Minutes after the news hit last night that the Haddam land swap deal was officially dead, Melissa Schlag Proulx, one of the leading opponents of the deal, was already celebrating with friends and supporters.
A little while later she sent out a formal statement to her larger group of backers, which includes residents in Haddam and East Haddam, as well as environmental groups across the state, trumpeting the deal's demise.
“It is the culmination of so many efforts that led us to this result,” she said in that statement. “Preservation, perseverance and principle were always the three components of the fight to keep our land. Haddam's future is now back in the hands of Haddam residents where it belongs, not just a single developer or legislator.”
The proposal to swap 17.4 acres of state land near the Connecticut River in Tylerville for 87 acres in Higganum, and to allow private development on the state land, became a highly charged topic last year that swept through Haddam, the state and even got international press.
But the deal died yesterday when lawyers for the developers notified the state’s Department of Energy and Environmental Protection that they “will not be pursuing the transaction” due to a large discrepancy in the market values of the properties involved.
Opponents of the land deal weighed in today on their victory, saying they remain concerned about what the future may hold for the river view property in Tylerville.
“While I applaud the short term outcome, I fear long term damage has been done to the State's reputation as stewards of land deeded for open space,” said Pete Govert, VP of the East Haddam Land Trust and former East Haddam Selectman.
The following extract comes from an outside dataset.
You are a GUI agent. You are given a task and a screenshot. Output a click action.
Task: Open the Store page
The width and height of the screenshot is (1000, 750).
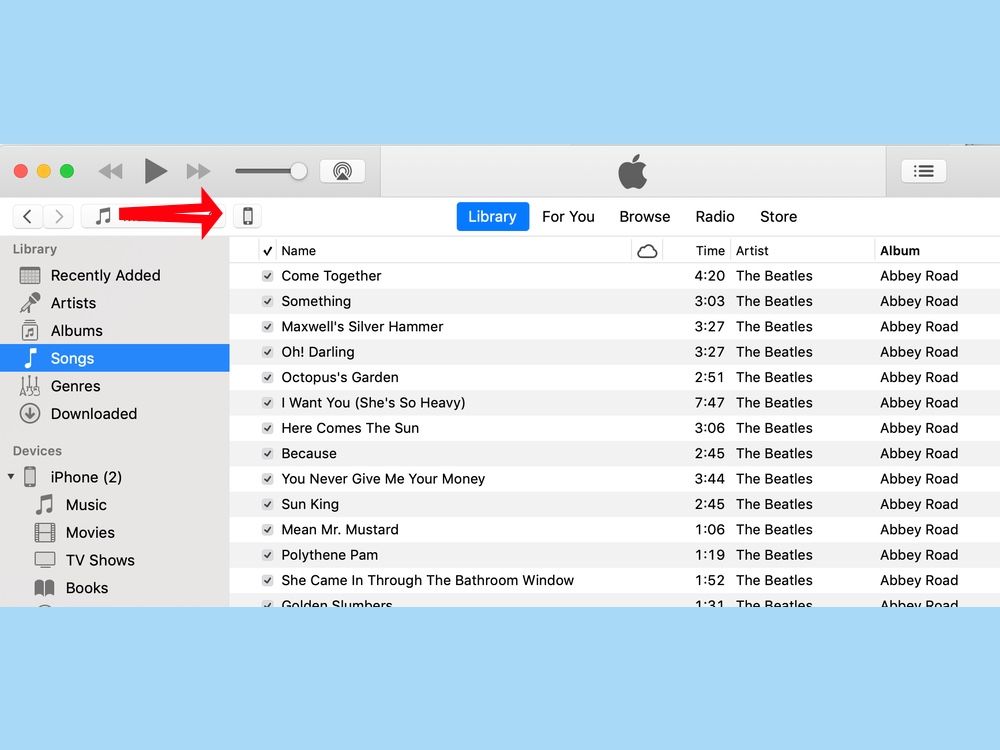pos(778,216)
Sharon Botelle, who has been a driving force behind stop the swap efforts said, "I am still in shock. I have been working on this since 2009 - I think we should all remember what standing up and speaking the truth can accomplish. And my favorite quote 'Never, never, never give up' (Winston Churchill). We are hoping that we can legislation passed that will prevent this from happening again."
The original proposal would have traded the state-owned 17.4 acres of land in Tylerville to Riverhouse Properties in exchange for 87 acres of forest land that abut the Cockaponset State Forest in Higganum. The developers, who own the Riverhouse at Goodspeed Station, wanted the 17.4 acres for retail development that would complement their banquet facility.